DOCUMENT SECTION:
______________________________

Wang BW, Klaren WD, Wels B, Simmons DL, Olivier AK, Wang K, Robertson LW, Ludewig G. 2016. Dietary manganese modulates PCB126 toxicity, metal status and MnSOD in the rat. Toxicol Sci 150(1):15–26, PMID: 26660635.
Abstract
PCB126 (3,3′,4,4′,5-pentachlorobiphenyl) is a potent aryl hydrocarbon receptor agonist and induces oxidative stress. Because liver manganese (Mn) levels decrease in response to PCB126, a Mn dietary study was designed to investigate the role of Mn in PCB126 toxicity. Male Sprague Dawley rats received diets containing 0, 10, or 150 ppm added Mn for 3 weeks, followed by a single ip injection of corn oil or PCB126 (5 µmol/kg body weight). After 2 weeks, Mn, Cu, Zn, and Fe levels in the heart, liver, and liver mitochondria, and Mn-containing superoxide dismutase (MnSOD) and metallothionein mRNA, MnSOD protein, and MnSOD activity were determined. Mn levels in liver, heart, and liver mitochondria were strongly decreased by the Mn-deficient diet. Small effects on Fe levels and a stepwise increase in MnSOD activity with dietary Mn were also visible. PCB126 caused profound changes in Cu (up), Zn, Fe, and Mn (down) in liver, but not in heart, and differing effects (Cu, Zn, and Fe up, Mn down) in liver mitochondria. Liver MnSOD and metallothionein mRNA levels and MnSOD protein were increased but MnSOD activity was decreased by PCB126. PCB126-induced liver enlargement was dose-dependently reduced with increasing dietary Mn. These changes in metals homeostasis and MnSOD activity in liver but not heart may be a/the mechanism of PCB126 liver-specific toxicity. Specifically, transport of Fenton metals (Cu, Fe) into and Mn out of the mitochondria, a probable mechanism for lower MnSOD activity, may be a/the cause of PCB126-induced oxidative stress. The role of metallothioneins needs further evaluation. Dietary Mn slightly alleviated PCB126-induced toxicities.

______________________________

STORED DATA:

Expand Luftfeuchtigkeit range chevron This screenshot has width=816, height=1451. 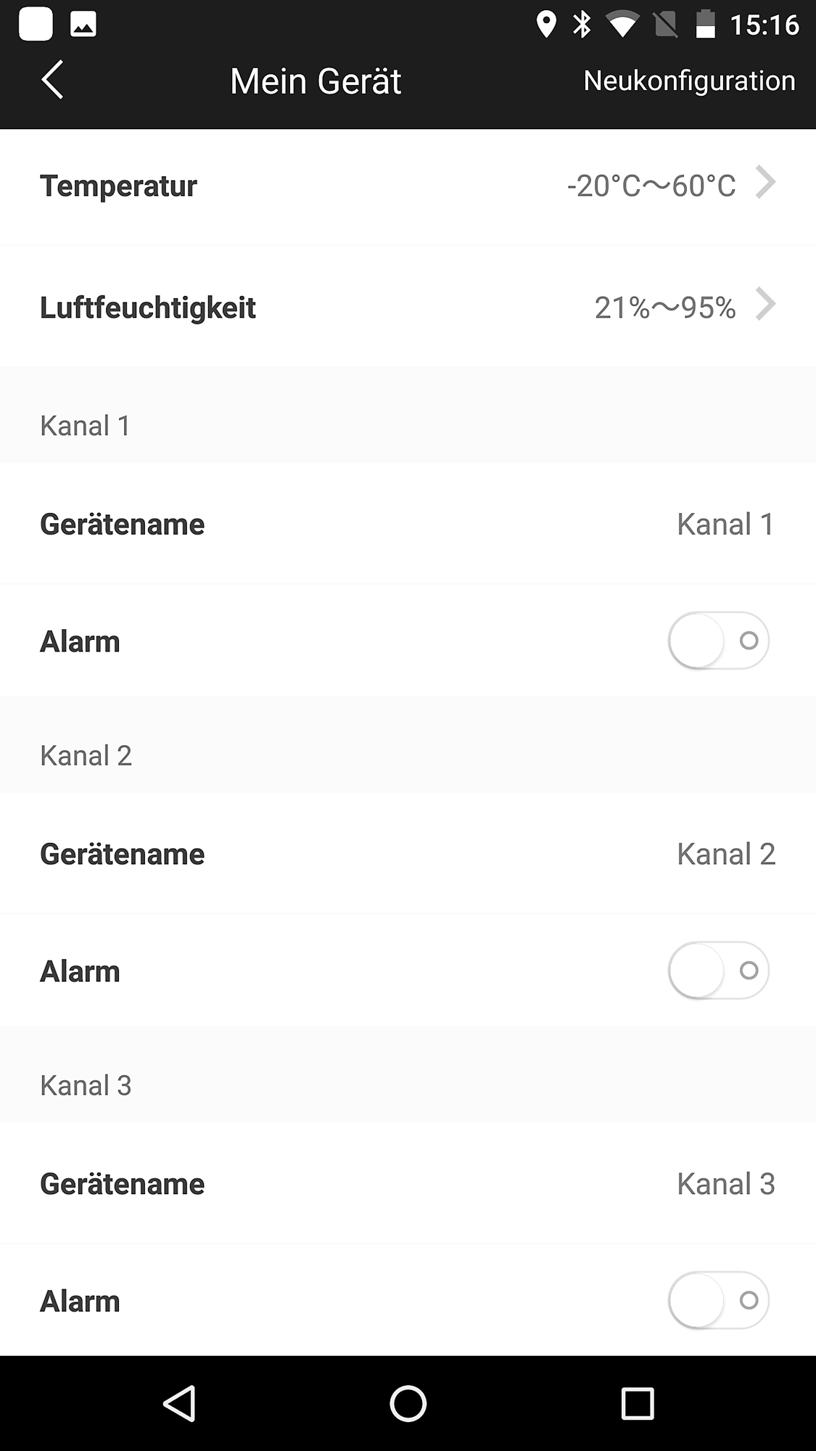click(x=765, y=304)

______________________________

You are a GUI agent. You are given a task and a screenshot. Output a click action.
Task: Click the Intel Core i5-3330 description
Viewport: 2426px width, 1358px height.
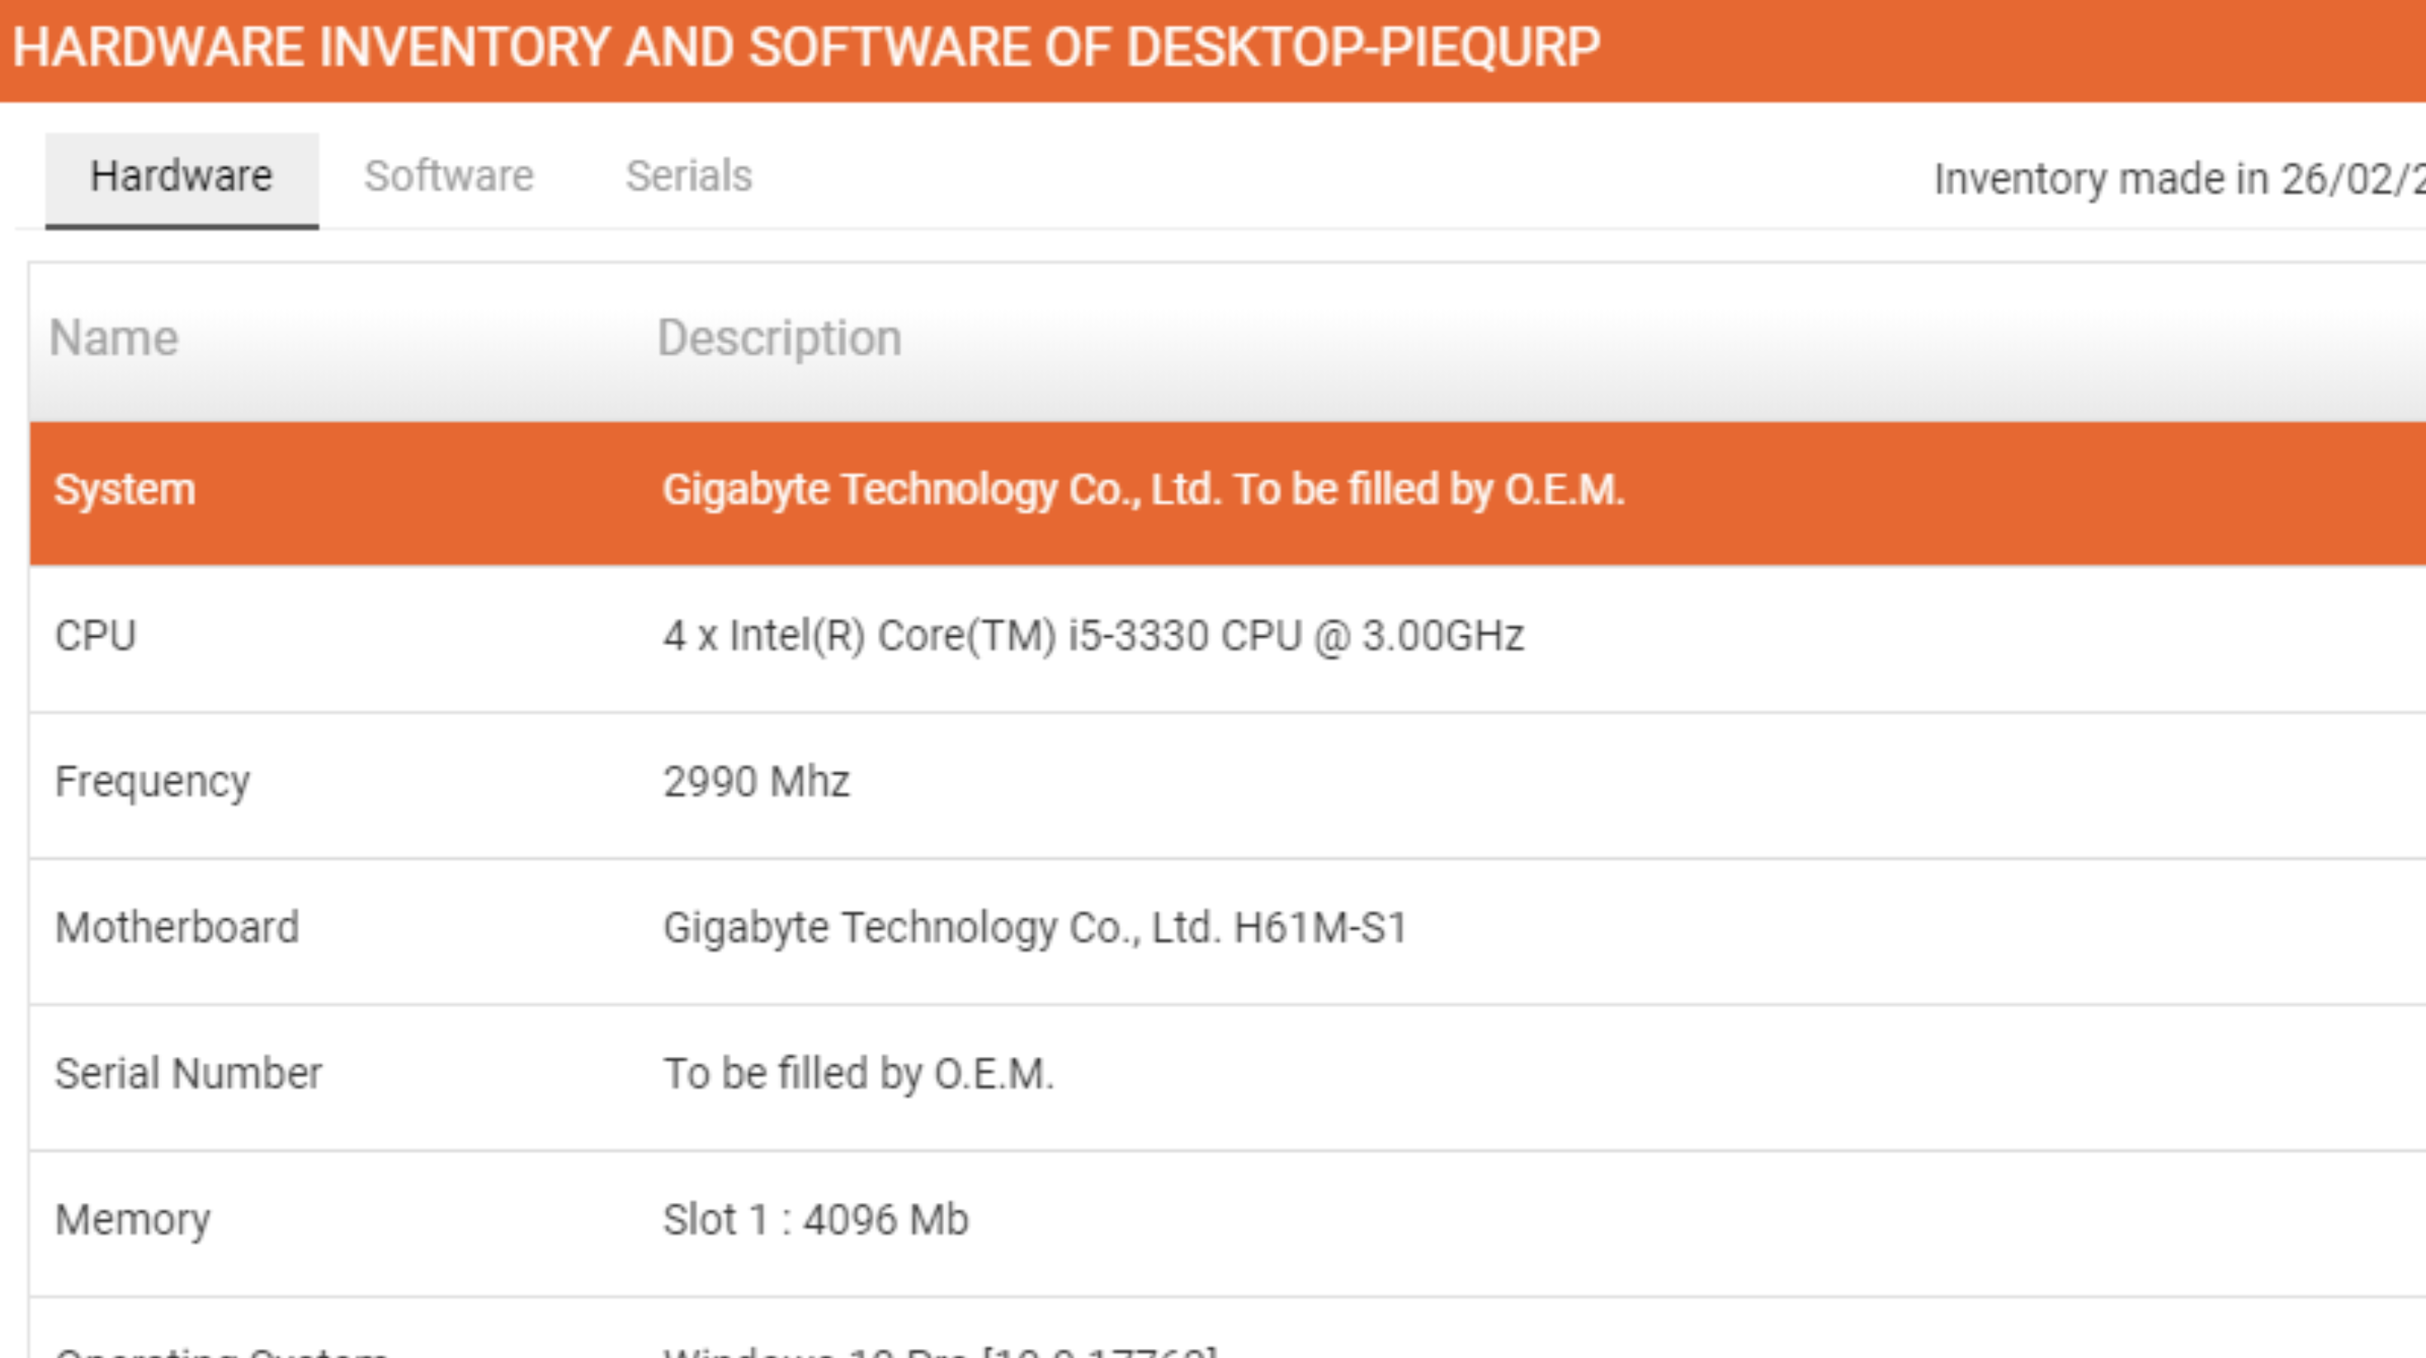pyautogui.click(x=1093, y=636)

______________________________

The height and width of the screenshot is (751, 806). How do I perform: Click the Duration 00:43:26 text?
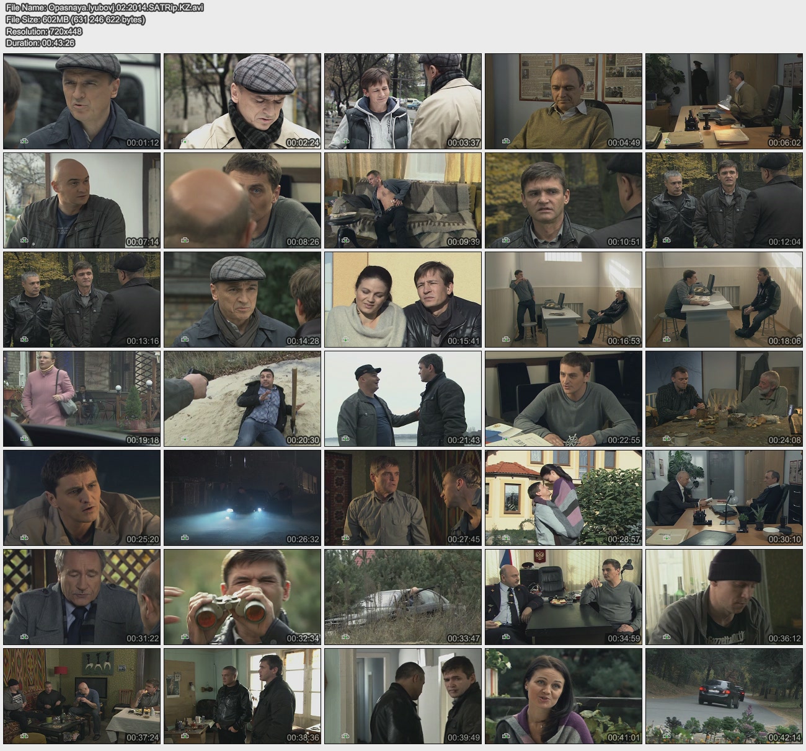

______________________________

WORK TASK:
Rewrite the PCB126 article from "Wang BW, Klaren" up to and including "150(1):15–26, PMID: 26660635.", changing "rat" to "mouse".

WORKED SOLUTION:
Wang BW, Klaren WD, Wels B, Simmons DL, Olivier AK, Wang K, Robertson LW, Ludewig G. 2016. Dietary manganese modulates PCB126 toxicity, metal status and MnSOD in the mouse. Toxicol Sci 150(1):15–26, PMID: 26660635.